Задачи для решения =
**1)** Когда, согласно тексту о Бутовском полигоне, там установили и освятили крест?
**2)** Допишите следующую часть текста о Бутовском полигоне, начиная сразу после его последнего предложения.

Фрагмент документа =
—————
Когда было открыто Бутово, для меня было совершенно естественно, что я стал заниматься сохранением этого места и строительством здесь храма. Была создана община из родственников пострадавших, меня выбрали председателем приходского совета (грубо говоря, старостой), я возглавил эту общину. Через некоторое время сюда приезжал владыка Арсений, чтобы совершить панихиду в какой-то памятный день, посмотрел на меня и сказал: сколько времени ты будешь в пиджаке-то ходить, пора с этим кончать. Вот я и кончил ходить в пиджаке, теперь редко его надеваю.
«В первую очередь — молиться. Молиться новомученикам»
— Расскажите о начале исследований Бутовского полигона, о тех работах, в которых Вы принимали участие, о каких-то особых памятных эпизодах, связанных со строительством храма здесь, с созданием общины.
— Бутовский полигон был открыт для общественности и для Церкви трудами людей нецерковных. В начале 1990-х годов была создана группа по увековечиванию памяти пострадавших в годы репрессий, и трудами этой группы в архиве КГБ были обнаружены документы о расстрелах 20761 человека — это были акты о приведении в исполнение приговоров. Нигде на этих документах не было указано, где эти люди расстреляны.
По указанию тогдашнего руководителя московского управления, как оно называлось, министерства госбезопасности Севастьянова было проведено специальное расследование, которое показало, что эти люди были расстреляны в Бутово. В 1993 году здесь, в Бутово, был установлен небольшое каменный знак в память о пострадавших, и была начата обработка архивно-следственных дел, потому что в документах, которые я упомянул, были только фамилии, имена и отчества, дата рождения, место рождения и, соответственно, дата смерти. Но что это за люди, понять было невозможно.
Стали исследовать архивно-следственные дела, и выяснилось, что среди пострадавших очень много священнослужителей. Эти материалы через Варвару Васильевну Чичагову (внучку митрополита Серафима (Чичагова), впоследствии игумению Серафиму) были переданы в Церковь. Они оказались у Святейшего Патриарха Алексия, и Святейший сразу решил, что на этом месте надо строить храм-памятник, и выразил желание сюда приехать.
Весной 1994 года здесь был установлен и освящён крест (к сожалению, Святейший заболел и сам приехать не смог). И после этого началась деятельность по созиданию храма здесь, на Бутовском полигоне. Естественно наша община стала заниматься не только строительством храма, но и приведением в порядок территории захоронения, потому что она была в ужасном состоянии: заросшая, замусоренная. Естественно, встал вопрос, а где, собственно говоря, рвы, где могилы. Стали предприниматься первые шаги к исследованию этой территории.
—————
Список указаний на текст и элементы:

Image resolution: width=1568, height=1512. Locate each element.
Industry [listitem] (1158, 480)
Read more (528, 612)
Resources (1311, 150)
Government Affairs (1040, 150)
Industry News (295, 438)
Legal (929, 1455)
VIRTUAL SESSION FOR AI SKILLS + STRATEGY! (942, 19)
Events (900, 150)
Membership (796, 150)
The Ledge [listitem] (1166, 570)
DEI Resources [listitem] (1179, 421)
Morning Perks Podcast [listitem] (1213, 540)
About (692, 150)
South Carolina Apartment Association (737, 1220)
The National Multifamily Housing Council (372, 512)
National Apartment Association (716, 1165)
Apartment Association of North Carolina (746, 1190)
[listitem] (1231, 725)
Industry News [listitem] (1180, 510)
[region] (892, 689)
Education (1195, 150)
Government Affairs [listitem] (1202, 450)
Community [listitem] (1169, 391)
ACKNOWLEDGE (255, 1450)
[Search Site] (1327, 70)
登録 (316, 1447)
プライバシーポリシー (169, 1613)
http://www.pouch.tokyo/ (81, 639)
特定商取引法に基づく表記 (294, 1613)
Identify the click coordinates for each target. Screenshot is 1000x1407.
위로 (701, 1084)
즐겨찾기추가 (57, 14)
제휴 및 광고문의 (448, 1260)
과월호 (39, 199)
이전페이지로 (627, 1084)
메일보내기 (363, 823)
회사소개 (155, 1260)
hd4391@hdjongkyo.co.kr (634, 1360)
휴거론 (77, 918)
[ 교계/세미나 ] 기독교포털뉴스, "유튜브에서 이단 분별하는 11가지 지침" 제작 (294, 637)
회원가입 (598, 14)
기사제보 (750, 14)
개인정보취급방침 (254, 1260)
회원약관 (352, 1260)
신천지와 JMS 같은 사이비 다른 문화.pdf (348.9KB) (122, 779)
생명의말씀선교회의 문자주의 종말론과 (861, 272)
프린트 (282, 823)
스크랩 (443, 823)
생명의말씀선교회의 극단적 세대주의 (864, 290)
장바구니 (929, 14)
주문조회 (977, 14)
—————
Ответы по задачам =
**1)** Весной 1994 года.

**2)**
Стали приглашаться специалисты: археологи, геодезисты, геофизики и т. д. И в 1997 году по благословению Святейшего Патриарха Алексия был проведён раскоп одного из погребальных рвов, вернее, одного участка. Была создана достаточно серьёзная научная группа из нескольких археологов, были антропологи, были судмедэксперты, специалисты по одежде (есть и такие специалисты, оказывается), и так далее. Был вскрыт один из рвов, были обнаружены человеческие останки со следами огнестрельных ранений и, по заключению судмедэкспертов, эти люди, несомненно, умерли насильственной смертью от расстрелов и попали в ров не более чем через 6 часов после наступления смерти.
В общем то, это подтвердило те сведения, которые имелись об этом месте, но это было необходимо сделать, потому что, к сожалению, тогда были люди, утверждавшие, что здесь ничего не происходило. Но, надо сказать, что они до последнего времени ещё выступают в СМИ и говорят: да ничего там не было, что-то придумали. Но, тем не менее, останки здесь есть.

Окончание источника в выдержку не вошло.